Saved entries
+---+

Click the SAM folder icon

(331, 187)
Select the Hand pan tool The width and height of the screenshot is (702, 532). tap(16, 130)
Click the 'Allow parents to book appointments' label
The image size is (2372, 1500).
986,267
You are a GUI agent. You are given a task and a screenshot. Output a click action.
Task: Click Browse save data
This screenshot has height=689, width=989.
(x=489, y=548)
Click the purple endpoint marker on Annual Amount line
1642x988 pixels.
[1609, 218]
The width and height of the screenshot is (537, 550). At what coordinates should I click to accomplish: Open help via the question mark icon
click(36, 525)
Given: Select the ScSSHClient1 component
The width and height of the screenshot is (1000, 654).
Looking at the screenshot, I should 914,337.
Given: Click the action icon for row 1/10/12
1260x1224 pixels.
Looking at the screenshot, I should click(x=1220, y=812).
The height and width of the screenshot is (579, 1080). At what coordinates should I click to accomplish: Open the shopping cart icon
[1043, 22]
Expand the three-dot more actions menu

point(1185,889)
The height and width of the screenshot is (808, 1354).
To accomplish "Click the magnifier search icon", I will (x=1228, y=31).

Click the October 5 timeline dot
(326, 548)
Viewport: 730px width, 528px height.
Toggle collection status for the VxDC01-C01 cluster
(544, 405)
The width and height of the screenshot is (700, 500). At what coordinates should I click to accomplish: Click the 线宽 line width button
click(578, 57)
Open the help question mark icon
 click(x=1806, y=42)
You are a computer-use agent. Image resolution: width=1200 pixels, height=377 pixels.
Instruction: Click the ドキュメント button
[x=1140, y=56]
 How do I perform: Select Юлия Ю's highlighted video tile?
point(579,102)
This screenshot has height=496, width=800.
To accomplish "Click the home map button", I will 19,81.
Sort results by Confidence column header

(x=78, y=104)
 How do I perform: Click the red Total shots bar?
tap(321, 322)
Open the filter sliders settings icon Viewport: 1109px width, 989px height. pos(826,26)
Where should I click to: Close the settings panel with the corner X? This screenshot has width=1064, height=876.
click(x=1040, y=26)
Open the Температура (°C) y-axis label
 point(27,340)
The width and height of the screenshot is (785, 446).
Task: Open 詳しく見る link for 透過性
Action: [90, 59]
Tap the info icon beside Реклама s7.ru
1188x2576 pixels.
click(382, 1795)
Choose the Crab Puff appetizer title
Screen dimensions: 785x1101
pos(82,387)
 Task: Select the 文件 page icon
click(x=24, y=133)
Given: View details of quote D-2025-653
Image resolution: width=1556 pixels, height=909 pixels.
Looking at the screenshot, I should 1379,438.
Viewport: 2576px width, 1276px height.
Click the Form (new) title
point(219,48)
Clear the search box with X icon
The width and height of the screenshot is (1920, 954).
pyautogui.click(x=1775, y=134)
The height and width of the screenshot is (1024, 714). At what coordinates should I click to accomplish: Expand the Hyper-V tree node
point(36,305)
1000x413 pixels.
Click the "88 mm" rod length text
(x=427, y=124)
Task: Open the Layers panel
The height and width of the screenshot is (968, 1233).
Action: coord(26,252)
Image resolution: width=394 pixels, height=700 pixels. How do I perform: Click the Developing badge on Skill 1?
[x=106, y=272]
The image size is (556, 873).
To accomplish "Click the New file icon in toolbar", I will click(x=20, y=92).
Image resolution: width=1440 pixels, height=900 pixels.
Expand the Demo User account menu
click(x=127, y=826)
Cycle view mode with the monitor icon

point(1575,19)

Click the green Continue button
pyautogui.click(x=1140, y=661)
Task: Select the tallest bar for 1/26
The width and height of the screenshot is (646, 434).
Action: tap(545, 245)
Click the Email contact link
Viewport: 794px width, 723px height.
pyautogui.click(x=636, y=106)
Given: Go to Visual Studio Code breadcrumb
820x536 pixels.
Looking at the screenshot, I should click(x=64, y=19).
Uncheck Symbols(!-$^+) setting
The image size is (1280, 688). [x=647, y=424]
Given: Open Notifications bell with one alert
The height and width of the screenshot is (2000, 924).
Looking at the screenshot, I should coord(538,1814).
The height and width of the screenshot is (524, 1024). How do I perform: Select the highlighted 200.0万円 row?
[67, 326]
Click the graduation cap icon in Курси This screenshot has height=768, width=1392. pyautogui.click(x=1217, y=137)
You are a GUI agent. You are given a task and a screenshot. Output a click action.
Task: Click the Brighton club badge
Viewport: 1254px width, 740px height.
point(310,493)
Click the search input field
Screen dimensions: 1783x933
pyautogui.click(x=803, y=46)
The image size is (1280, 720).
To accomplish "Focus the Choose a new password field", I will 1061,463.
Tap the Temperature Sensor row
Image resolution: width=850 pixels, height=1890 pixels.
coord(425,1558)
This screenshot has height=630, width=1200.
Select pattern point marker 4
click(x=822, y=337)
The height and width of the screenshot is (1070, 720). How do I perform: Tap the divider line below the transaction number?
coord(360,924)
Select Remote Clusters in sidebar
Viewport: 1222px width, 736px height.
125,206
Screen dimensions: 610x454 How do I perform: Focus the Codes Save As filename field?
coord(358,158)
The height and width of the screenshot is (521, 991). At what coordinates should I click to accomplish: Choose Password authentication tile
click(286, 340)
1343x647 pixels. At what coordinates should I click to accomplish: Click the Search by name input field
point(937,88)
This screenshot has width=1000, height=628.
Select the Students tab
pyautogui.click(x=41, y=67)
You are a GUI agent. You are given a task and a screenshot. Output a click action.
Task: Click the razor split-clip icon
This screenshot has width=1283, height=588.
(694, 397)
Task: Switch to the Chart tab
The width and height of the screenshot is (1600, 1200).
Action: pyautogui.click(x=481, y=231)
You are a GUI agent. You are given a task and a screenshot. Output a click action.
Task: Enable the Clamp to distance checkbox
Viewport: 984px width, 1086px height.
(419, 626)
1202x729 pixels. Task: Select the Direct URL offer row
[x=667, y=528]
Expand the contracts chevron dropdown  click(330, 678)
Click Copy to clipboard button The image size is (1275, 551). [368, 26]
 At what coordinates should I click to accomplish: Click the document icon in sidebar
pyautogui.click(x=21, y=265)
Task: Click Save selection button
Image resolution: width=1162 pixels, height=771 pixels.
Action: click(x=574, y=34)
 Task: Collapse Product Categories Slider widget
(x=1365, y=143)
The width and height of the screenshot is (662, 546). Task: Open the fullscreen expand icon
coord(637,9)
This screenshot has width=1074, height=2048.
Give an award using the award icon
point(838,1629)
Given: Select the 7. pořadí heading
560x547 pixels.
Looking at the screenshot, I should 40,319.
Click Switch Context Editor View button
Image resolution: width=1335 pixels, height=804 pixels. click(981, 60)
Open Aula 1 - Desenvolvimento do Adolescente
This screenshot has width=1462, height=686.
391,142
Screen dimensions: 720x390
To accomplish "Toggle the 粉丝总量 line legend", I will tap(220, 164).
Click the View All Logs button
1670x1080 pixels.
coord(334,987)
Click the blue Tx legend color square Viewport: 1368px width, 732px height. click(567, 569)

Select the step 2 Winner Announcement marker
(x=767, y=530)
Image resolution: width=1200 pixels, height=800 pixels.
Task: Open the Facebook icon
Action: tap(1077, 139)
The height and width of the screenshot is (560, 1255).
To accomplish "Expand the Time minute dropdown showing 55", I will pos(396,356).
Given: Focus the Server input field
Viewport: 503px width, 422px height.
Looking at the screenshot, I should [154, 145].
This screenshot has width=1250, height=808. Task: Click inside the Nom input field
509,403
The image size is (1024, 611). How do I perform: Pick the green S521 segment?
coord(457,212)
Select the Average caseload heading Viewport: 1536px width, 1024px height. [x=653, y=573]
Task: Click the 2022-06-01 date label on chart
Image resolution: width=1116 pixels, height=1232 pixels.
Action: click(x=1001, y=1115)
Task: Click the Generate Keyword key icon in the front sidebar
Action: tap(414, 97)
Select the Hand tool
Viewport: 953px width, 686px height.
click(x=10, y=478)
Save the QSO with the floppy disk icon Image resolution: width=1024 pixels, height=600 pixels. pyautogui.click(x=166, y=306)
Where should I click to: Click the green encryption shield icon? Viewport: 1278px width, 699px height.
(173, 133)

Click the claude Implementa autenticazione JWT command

+---+

- **Instructions to follow**:
Filter the lines above, keeping each one that contains the string "dropdown".

- **Result of the task**:
Expand the contracts chevron dropdown  click(330, 678)
To accomplish "Expand the Time minute dropdown showing 55", I will pos(396,356).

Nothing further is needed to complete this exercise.